** BRIEF **
All entries are to be given again verbatim.

[Opening GIVEN DATA section]

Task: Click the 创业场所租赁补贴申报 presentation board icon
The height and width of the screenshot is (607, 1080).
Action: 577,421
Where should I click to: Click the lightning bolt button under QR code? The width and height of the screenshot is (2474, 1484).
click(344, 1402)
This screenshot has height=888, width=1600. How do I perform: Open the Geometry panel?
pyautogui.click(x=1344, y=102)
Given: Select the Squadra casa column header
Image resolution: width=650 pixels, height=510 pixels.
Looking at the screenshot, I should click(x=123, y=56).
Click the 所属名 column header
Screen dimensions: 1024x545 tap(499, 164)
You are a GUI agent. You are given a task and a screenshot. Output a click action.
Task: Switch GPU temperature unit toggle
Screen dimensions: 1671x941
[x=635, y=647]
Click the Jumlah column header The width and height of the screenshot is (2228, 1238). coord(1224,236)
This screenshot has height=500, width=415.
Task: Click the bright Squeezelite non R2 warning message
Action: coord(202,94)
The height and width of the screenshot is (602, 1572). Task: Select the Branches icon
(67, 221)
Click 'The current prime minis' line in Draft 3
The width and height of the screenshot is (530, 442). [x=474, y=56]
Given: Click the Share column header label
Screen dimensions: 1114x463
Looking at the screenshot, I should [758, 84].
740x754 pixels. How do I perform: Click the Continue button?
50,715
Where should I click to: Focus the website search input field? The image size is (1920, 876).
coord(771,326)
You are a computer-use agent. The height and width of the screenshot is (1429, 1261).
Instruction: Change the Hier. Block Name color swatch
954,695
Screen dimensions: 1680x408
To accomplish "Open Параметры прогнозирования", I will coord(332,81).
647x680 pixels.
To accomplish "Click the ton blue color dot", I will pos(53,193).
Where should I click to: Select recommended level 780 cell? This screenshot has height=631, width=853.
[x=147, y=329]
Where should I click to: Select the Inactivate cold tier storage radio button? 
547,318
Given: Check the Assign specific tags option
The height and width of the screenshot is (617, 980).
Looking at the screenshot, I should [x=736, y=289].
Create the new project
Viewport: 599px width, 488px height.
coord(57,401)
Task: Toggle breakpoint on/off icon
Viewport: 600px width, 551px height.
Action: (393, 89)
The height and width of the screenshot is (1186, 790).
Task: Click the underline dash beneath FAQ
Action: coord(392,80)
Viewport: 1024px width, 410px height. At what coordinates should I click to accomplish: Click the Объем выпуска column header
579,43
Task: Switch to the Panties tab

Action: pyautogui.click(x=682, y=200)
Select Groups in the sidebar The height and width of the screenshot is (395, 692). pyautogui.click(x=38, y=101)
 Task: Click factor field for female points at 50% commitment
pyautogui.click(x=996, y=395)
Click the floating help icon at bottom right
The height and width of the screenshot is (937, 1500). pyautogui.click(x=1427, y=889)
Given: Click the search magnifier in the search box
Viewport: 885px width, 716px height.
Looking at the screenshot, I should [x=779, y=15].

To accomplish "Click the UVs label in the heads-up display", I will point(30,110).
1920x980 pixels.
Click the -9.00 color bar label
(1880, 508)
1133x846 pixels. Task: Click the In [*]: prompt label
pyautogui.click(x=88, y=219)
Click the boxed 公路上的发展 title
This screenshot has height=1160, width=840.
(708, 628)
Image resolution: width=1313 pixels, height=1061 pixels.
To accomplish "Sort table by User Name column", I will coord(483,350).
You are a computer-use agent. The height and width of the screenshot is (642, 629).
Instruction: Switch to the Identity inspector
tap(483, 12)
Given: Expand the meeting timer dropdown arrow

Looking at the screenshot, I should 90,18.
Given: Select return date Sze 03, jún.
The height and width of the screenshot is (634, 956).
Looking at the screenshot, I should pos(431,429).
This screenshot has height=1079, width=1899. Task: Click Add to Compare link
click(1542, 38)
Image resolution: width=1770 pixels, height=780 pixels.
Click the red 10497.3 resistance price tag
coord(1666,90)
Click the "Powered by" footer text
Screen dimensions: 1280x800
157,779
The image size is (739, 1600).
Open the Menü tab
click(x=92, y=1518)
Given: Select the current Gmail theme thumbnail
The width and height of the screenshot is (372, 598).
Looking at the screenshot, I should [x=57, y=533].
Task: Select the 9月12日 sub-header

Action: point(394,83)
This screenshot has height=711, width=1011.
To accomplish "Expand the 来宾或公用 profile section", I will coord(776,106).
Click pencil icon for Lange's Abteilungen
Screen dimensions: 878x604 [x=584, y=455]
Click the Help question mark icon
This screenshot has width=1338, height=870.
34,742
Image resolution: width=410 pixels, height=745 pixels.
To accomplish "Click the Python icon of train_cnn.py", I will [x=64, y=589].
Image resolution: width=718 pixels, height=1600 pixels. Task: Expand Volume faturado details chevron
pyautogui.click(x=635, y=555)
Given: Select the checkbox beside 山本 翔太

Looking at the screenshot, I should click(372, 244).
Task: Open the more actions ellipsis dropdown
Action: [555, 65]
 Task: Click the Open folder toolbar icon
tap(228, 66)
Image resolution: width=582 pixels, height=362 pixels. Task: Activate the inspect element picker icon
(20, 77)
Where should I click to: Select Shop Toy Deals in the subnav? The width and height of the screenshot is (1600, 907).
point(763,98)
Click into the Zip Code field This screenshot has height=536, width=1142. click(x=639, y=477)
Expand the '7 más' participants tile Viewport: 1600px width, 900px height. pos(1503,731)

[Closing GIVEN DATA section]

** RESPONSE TO THE EXERCISE **
Task: Click the 创业场所租赁补贴申报 presentation board icon
The height and width of the screenshot is (607, 1080).
Action: 577,421
Where should I click to: Click the lightning bolt button under QR code? The width and height of the screenshot is (2474, 1484).
click(344, 1402)
This screenshot has height=888, width=1600. How do I perform: Open the Geometry panel?
pyautogui.click(x=1344, y=102)
Given: Select the Squadra casa column header
Image resolution: width=650 pixels, height=510 pixels.
Looking at the screenshot, I should click(x=123, y=56).
Click the 所属名 column header
Screen dimensions: 1024x545 tap(499, 164)
You are a GUI agent. You are given a task and a screenshot. Output a click action.
Task: Switch GPU temperature unit toggle
Screen dimensions: 1671x941
[x=635, y=647]
Click the Jumlah column header The width and height of the screenshot is (2228, 1238). coord(1224,236)
This screenshot has height=500, width=415.
Task: Click the bright Squeezelite non R2 warning message
Action: coord(202,94)
The height and width of the screenshot is (602, 1572). Task: Select the Branches icon
(67, 221)
Click 'The current prime minis' line in Draft 3
The width and height of the screenshot is (530, 442). [x=474, y=56]
Given: Click the Share column header label
Screen dimensions: 1114x463
Looking at the screenshot, I should [758, 84].
740x754 pixels. How do I perform: Click the Continue button?
50,715
Where should I click to: Focus the website search input field? The image size is (1920, 876).
coord(771,326)
You are a computer-use agent. The height and width of the screenshot is (1429, 1261).
Instruction: Change the Hier. Block Name color swatch
954,695
Screen dimensions: 1680x408
To accomplish "Open Параметры прогнозирования", I will coord(332,81).
647x680 pixels.
To accomplish "Click the ton blue color dot", I will pos(53,193).
Where should I click to: Select recommended level 780 cell? This screenshot has height=631, width=853.
[x=147, y=329]
Where should I click to: Select the Inactivate cold tier storage radio button? 
547,318
Given: Check the Assign specific tags option
The height and width of the screenshot is (617, 980).
Looking at the screenshot, I should [x=736, y=289].
Create the new project
Viewport: 599px width, 488px height.
coord(57,401)
Task: Toggle breakpoint on/off icon
Viewport: 600px width, 551px height.
Action: (393, 89)
The height and width of the screenshot is (1186, 790).
Task: Click the underline dash beneath FAQ
Action: coord(392,80)
Viewport: 1024px width, 410px height. At what coordinates should I click to accomplish: Click the Объем выпуска column header
579,43
Task: Switch to the Panties tab

Action: pyautogui.click(x=682, y=200)
Select Groups in the sidebar The height and width of the screenshot is (395, 692). pyautogui.click(x=38, y=101)
 Task: Click factor field for female points at 50% commitment
pyautogui.click(x=996, y=395)
Click the floating help icon at bottom right
The height and width of the screenshot is (937, 1500). pyautogui.click(x=1427, y=889)
Given: Click the search magnifier in the search box
Viewport: 885px width, 716px height.
Looking at the screenshot, I should [x=779, y=15].

To accomplish "Click the UVs label in the heads-up display", I will point(30,110).
1920x980 pixels.
Click the -9.00 color bar label
(1880, 508)
1133x846 pixels. Task: Click the In [*]: prompt label
pyautogui.click(x=88, y=219)
Click the boxed 公路上的发展 title
This screenshot has height=1160, width=840.
(708, 628)
Image resolution: width=1313 pixels, height=1061 pixels.
To accomplish "Sort table by User Name column", I will coord(483,350).
You are a computer-use agent. The height and width of the screenshot is (642, 629).
Instruction: Switch to the Identity inspector
tap(483, 12)
Given: Expand the meeting timer dropdown arrow

Looking at the screenshot, I should 90,18.
Given: Select return date Sze 03, jún.
The height and width of the screenshot is (634, 956).
Looking at the screenshot, I should pos(431,429).
This screenshot has height=1079, width=1899. Task: Click Add to Compare link
click(1542, 38)
Image resolution: width=1770 pixels, height=780 pixels.
Click the red 10497.3 resistance price tag
coord(1666,90)
Click the "Powered by" footer text
Screen dimensions: 1280x800
157,779
The image size is (739, 1600).
Open the Menü tab
click(x=92, y=1518)
Given: Select the current Gmail theme thumbnail
The width and height of the screenshot is (372, 598).
Looking at the screenshot, I should [x=57, y=533].
Task: Select the 9月12日 sub-header

Action: point(394,83)
This screenshot has height=711, width=1011.
To accomplish "Expand the 来宾或公用 profile section", I will coord(776,106).
Click pencil icon for Lange's Abteilungen
Screen dimensions: 878x604 [x=584, y=455]
Click the Help question mark icon
This screenshot has width=1338, height=870.
34,742
Image resolution: width=410 pixels, height=745 pixels.
To accomplish "Click the Python icon of train_cnn.py", I will [x=64, y=589].
Image resolution: width=718 pixels, height=1600 pixels. Task: Expand Volume faturado details chevron
pyautogui.click(x=635, y=555)
Given: Select the checkbox beside 山本 翔太

Looking at the screenshot, I should click(372, 244).
Task: Open the more actions ellipsis dropdown
Action: [555, 65]
 Task: Click the Open folder toolbar icon
tap(228, 66)
Image resolution: width=582 pixels, height=362 pixels. Task: Activate the inspect element picker icon
(20, 77)
Where should I click to: Select Shop Toy Deals in the subnav? The width and height of the screenshot is (1600, 907).
point(763,98)
Click into the Zip Code field This screenshot has height=536, width=1142. click(x=639, y=477)
Expand the '7 más' participants tile Viewport: 1600px width, 900px height. pos(1503,731)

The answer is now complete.